~ Posted by Emma Hogan, January 31st 2012
As Claire Tomalin's new biography points out, Charles Dickens loved birthdays. Next Tuesday, he has a significant one of his own. To mark his bicentenary, there's a service at Westminster Abbey (where a wreath will be laid). There's also a new £2 coin from the Royal Mint (with his profile made up from his book titles), along with exhibitions in the British Library, the Museum of London and the Morgan Library in New York.
Online, Penguin Classics is running a poll to see which of his characters is the most loved. The list of the 40 names you can vote for leans heavily towards the best known ones from the movies, with five from "Great Expectations" and four from "Oliver Twist". There's another four from "David Copperfield" (but not David himself) and two from "A Christmas Carol". The Artful Dodger, Fagin, Miss Havisham, Uriah Heep, Mr Micawber, Madame Defarge and Lady Dedlock—they're all here. But, surprisingly, not the "timid, broken-spirited" Smike from "Nicholas Nickleby" or the dangerously attractive Steerforth from "David Copperfield". 

Many of Dickens's best characters are not household names. One of my favourites is the long-suffering Mr Jellyby in “Bleak House”, whose wife’s philanthropic fervour (for children who aren’t her own) causes him constantly to lean his weary head against any wall he can find. Another is the kindly moneylender Mr Riah in “Our Mutual Friend”, "long of skirt and wide of pocket", who was created in response to criticism of Dickens's portrayal of Fagin.
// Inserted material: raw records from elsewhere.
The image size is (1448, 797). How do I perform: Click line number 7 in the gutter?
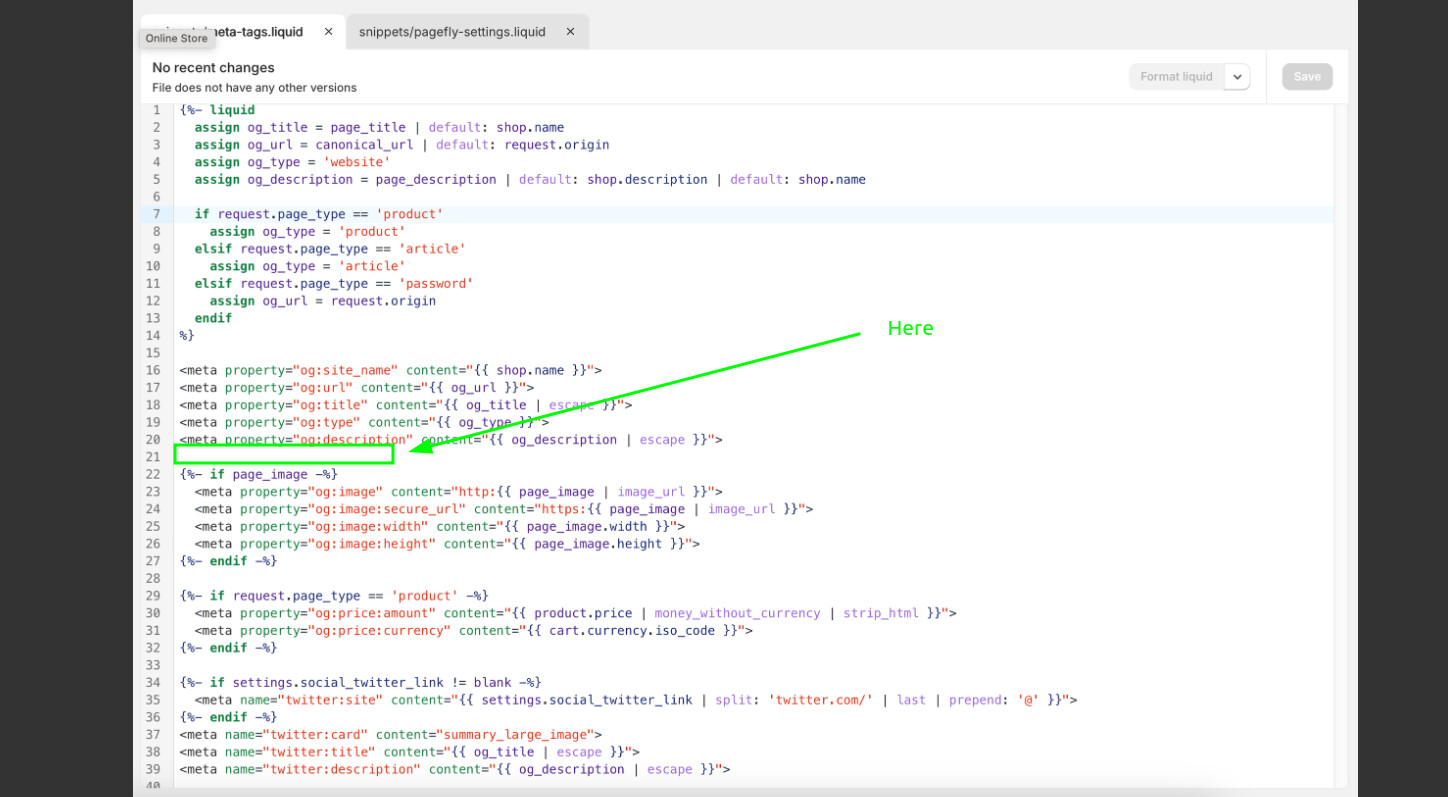coord(156,214)
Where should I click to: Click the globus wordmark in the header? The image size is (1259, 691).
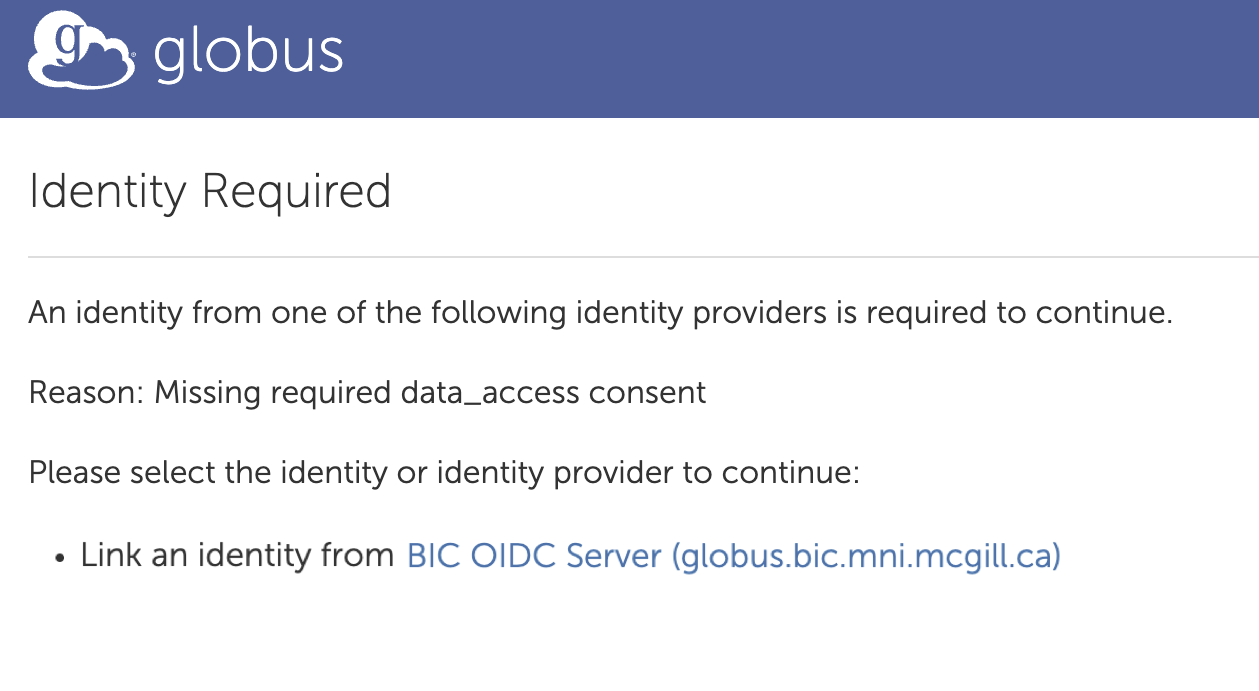(x=248, y=54)
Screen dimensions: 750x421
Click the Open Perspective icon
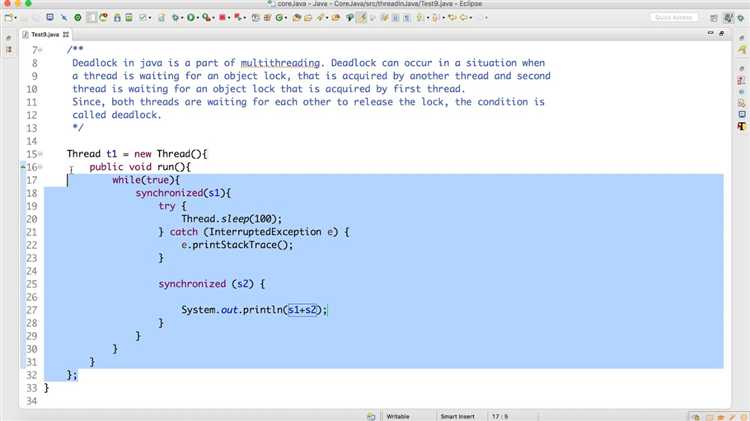(714, 18)
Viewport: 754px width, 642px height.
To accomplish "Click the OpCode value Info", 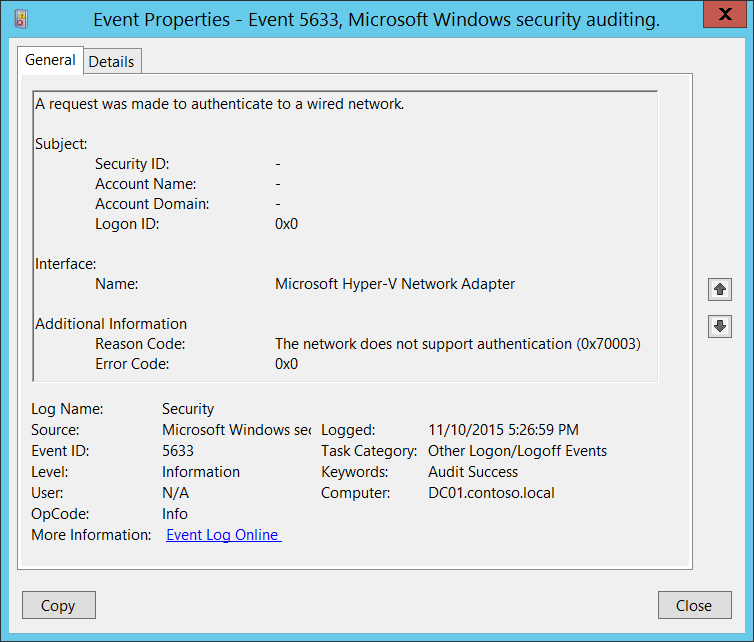I will tap(175, 514).
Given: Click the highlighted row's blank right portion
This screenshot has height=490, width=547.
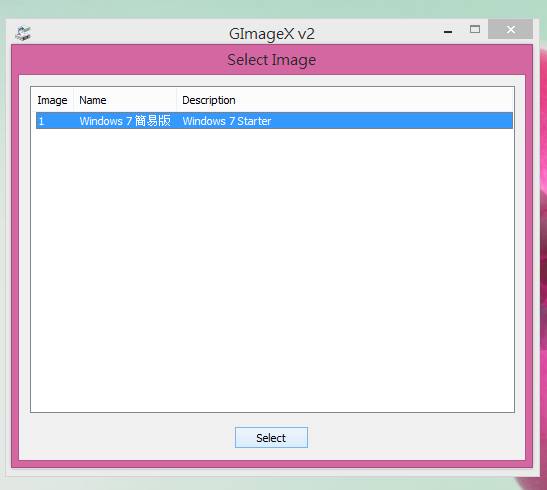Looking at the screenshot, I should [x=391, y=121].
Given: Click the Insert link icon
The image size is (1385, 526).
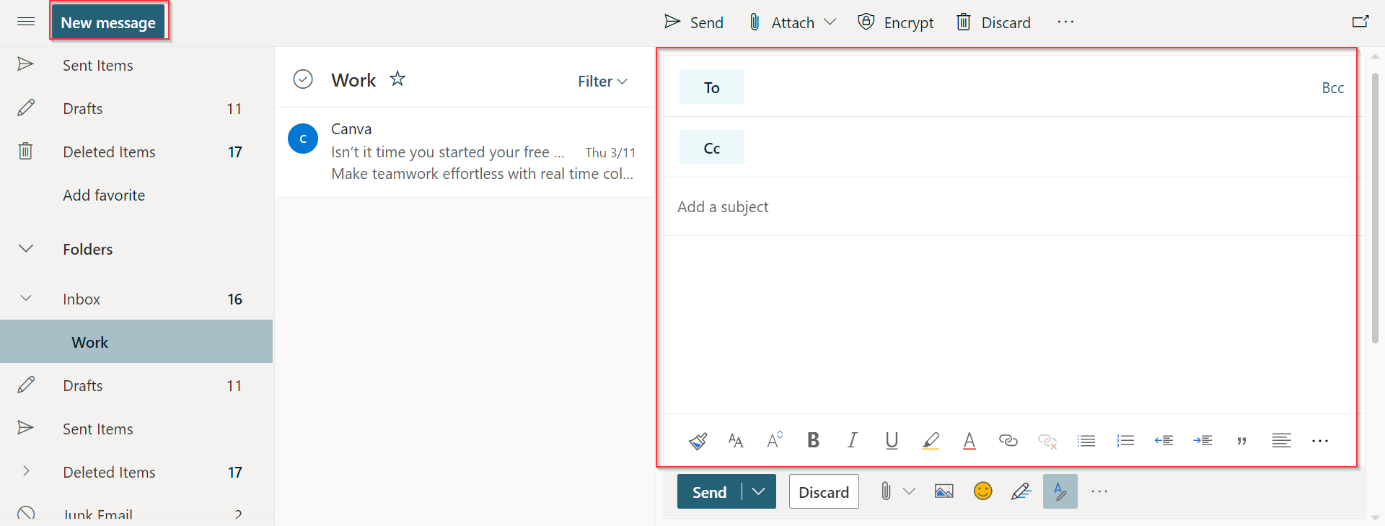Looking at the screenshot, I should point(1008,440).
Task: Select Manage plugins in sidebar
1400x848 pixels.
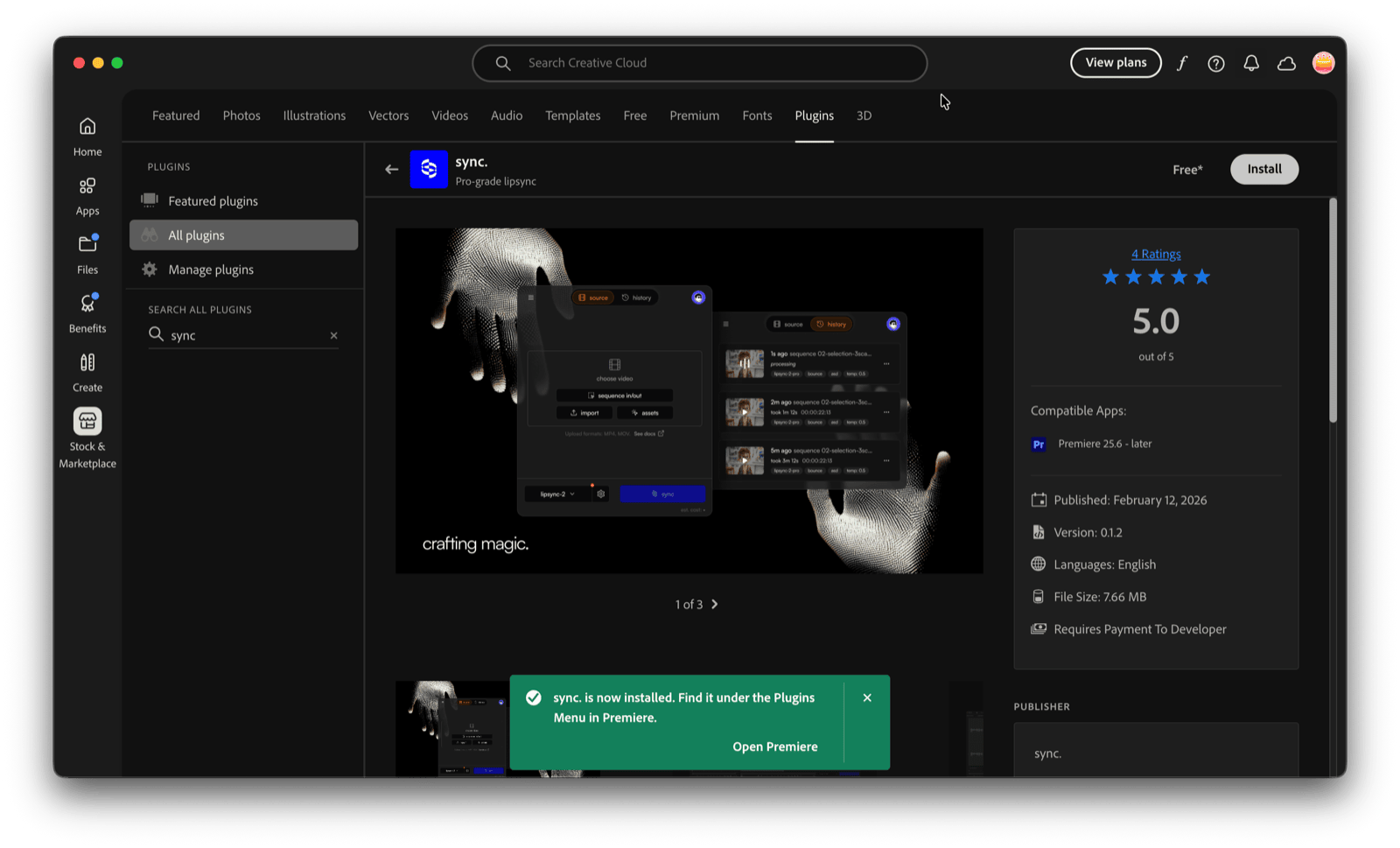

There’s something loveable too about the spurned Biddy in “Great Expectations”, whose "hair always wanted brushing, her hands always wanted washing, and her shoes always wanted mending and pulling up at heel". No-one who reads "Bleak House" forgets the young homeless street-sweeper Jo, whose movements from place to place are accompanied by the plangent refrain "I'm a-moving on, sir". The talent for minor characters was there from Dickens's first novel, "The Pickwick Papers", which is lit up, for instance, by the travelling actor with the staccato delivery, Alfred Jingle, who woos with steely determination a spinster aunt whom he suspects has money. "Hesitation formed no part of Mr. Alfred Jingle's character." They deserve to have a Top 40 of their own.